Além de recuperar Nise Lacrimosa, de Luís Carvalho, obra influenciada pela lenda de Pedro e Inês e encomendada para 2011 pelo Cistermúsica, a gala de abertura do festival abrange a Cena da Loucura do terceiro acto de Lucia di Lammermoor, de Gaetano Donizetti, e, para evocar o romance de Romeu e Julieta, três excertos da ópera I Capuleti e i Montecchi, de Bellini. Incluindo, “uma abertura fantástica”, a que, segundo Pedro Carneiro, “só falta o champanhe”.
Durante mais de um mês, até 6 de Agosto, estão previstos 50 espectáculos em diferentes cidades e vilas portuguesas, no regresso ao formato tradicional e naquela que é a maior oferta da história do Cistermúsica, que tem o Mosteiro de Alcobaça como principal palco.

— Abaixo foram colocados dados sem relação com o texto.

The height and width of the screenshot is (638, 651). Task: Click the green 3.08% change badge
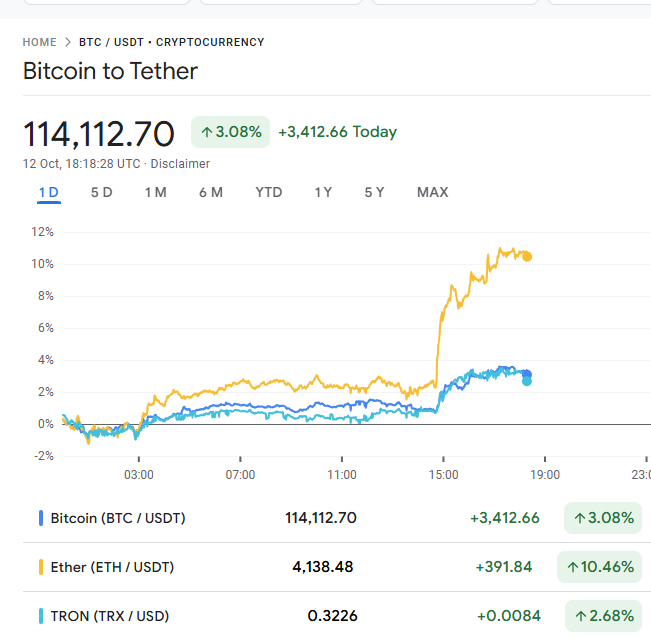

As propostas artísticas atravessam séculos e vão da música de câmara aos concertos sinfónicos, recitais, ópera, fado, jazz e gospel, além da dança, com a companhia Dança em Diálogos a apresentar o bailado Memorial do Convento, a partir do romance de José Saramago, e o Quorum Ballet a mostrar a coreografia de Daniel Cardoso para Romeu e Julieta.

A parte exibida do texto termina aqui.